And, public agonies over, say, Elon Musk’s idiosyncratic approach to running Twitter notwithstanding, the ability to exit and enter these communities freely is all that is needed to keep most people mostly happy most of the time. The costs of entry and exit tend to be radically lower online than “in real life” ― which, to be sure, does not mean that they are nil; they might even be unusually high in a few cases, calling for specific regulatory responses (though for my part I am sceptical about this). Whatever else we think about it, our consideration of the constitution of cyberspace is radically incomplete if it does not account for this, its most distinctive characteristic.

Getting normative, after all

The kinds of issues outlined above ― how rules get made and by whom, what rights, if any, are respected in a given community ― are typically constitutional issues. When they arise in the context of internet governance or regulation, it makes good sense to think of them in terms of a constitution of cyberspace. This constitution is unusual, to be sure, when compared with more familiar real-life examples. But it is not unrecognisable.

Extracted information:
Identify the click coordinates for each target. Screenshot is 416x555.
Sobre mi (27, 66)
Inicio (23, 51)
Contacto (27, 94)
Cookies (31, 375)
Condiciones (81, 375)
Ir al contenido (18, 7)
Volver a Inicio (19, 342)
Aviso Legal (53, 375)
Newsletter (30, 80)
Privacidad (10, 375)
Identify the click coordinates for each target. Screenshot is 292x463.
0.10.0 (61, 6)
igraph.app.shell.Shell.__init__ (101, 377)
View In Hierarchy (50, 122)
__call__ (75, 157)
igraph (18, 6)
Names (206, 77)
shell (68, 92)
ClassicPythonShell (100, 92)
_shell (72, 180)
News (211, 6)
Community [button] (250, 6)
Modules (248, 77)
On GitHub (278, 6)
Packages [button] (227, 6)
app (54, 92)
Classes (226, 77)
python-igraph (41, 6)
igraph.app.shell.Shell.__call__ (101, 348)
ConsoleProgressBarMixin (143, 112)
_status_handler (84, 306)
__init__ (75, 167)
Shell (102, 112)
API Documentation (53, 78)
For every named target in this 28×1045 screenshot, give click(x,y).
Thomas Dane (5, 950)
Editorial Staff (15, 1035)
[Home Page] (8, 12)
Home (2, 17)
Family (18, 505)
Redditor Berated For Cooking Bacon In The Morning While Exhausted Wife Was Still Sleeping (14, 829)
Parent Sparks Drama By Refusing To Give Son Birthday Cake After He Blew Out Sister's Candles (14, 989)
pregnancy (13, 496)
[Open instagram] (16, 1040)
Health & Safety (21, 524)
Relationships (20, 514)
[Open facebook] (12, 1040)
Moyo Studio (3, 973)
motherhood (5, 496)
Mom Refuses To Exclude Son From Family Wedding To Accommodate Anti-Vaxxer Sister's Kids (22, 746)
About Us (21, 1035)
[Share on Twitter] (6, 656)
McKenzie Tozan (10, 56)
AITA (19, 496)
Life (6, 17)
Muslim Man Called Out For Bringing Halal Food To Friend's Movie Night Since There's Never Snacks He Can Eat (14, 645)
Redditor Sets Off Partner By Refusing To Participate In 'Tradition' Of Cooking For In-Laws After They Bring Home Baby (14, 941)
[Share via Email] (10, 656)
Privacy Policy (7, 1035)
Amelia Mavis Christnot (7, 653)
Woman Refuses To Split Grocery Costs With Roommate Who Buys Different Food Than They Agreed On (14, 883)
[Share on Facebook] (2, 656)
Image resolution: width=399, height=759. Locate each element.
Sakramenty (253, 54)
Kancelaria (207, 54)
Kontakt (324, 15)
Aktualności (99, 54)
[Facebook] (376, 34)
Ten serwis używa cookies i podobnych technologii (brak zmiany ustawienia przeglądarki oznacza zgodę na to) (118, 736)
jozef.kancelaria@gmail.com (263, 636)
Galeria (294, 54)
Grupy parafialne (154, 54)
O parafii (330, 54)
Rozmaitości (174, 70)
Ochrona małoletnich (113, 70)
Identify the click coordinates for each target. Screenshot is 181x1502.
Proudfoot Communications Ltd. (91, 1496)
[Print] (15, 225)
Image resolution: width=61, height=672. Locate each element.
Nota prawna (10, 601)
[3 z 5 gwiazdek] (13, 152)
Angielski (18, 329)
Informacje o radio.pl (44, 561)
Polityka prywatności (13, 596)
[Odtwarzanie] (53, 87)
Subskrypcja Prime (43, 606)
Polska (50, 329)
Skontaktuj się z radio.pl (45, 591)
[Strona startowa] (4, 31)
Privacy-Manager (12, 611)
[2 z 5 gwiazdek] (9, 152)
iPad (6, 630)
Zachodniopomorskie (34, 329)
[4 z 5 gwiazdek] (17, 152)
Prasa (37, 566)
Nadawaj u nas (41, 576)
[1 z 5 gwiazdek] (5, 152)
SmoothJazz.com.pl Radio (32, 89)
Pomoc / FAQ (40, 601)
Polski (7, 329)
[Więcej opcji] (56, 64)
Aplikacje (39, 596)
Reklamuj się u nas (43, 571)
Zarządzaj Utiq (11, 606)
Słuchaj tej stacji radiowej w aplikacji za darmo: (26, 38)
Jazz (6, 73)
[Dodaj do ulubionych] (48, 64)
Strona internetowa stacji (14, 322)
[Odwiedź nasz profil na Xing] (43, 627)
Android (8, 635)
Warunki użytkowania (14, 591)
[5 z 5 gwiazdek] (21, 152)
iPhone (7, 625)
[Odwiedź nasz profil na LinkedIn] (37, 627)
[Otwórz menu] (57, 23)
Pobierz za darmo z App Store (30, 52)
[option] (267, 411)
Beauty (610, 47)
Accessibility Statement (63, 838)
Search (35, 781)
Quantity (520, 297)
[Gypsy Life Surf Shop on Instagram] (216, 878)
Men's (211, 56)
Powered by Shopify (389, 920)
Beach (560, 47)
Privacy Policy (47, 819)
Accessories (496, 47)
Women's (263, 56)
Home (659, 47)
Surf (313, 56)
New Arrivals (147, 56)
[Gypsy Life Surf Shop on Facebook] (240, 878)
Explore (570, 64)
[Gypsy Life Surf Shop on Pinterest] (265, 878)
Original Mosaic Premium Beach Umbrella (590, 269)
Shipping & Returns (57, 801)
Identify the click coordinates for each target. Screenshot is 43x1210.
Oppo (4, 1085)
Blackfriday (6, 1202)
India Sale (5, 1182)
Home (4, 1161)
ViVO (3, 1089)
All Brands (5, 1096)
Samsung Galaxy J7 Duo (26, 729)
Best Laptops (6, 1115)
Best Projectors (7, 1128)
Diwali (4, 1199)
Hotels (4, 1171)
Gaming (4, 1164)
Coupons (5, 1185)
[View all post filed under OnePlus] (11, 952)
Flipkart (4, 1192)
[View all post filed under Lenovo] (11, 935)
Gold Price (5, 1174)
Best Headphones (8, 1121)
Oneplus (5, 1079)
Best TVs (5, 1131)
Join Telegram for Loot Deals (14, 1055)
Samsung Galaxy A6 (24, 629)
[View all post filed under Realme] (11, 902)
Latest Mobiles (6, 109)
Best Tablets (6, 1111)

Exercise task 1: In the passage on the constitution of cyberspace, write out the part starting with "And, public agonies" and going on through "most distinctive characteristic.", substituting "Facebook" for "Twitter".
Exercise task 2: According to the passage on the constitution of cyberspace, what kind of issues are questions about how rules get made and by whom typically?
Exercise task 3:
Using the passage on the constitution of cyberspace, mark each statement yes or no:
(a) The author doubts that specific regulatory responses are called for.
(b) The costs of entering and leaving communities online are said to be nil.
(c) The constitution of cyberspace is described as unrecognizable.

Response 1:
And, public agonies over, say, Elon Musk’s idiosyncratic approach to running Facebook notwithstanding, the ability to exit and enter these communities freely is all that is needed to keep most people mostly happy most of the time. The costs of entry and exit tend to be radically lower online than “in real life” ― which, to be sure, does not mean that they are nil; they might even be unusually high in a few cases, calling for specific regulatory responses (though for my part I am sceptical about this). Whatever else we think about it, our consideration of the constitution of cyberspace is radically incomplete if it does not account for this, its most distinctive characteristic.

Response 2: Constitutional issues.

Response 3:
(a) Yes: "though for my part I am sceptical about this"
(b) No: "which, to be sure, does not mean that they are nil"
(c) No: "But it is not unrecognisable."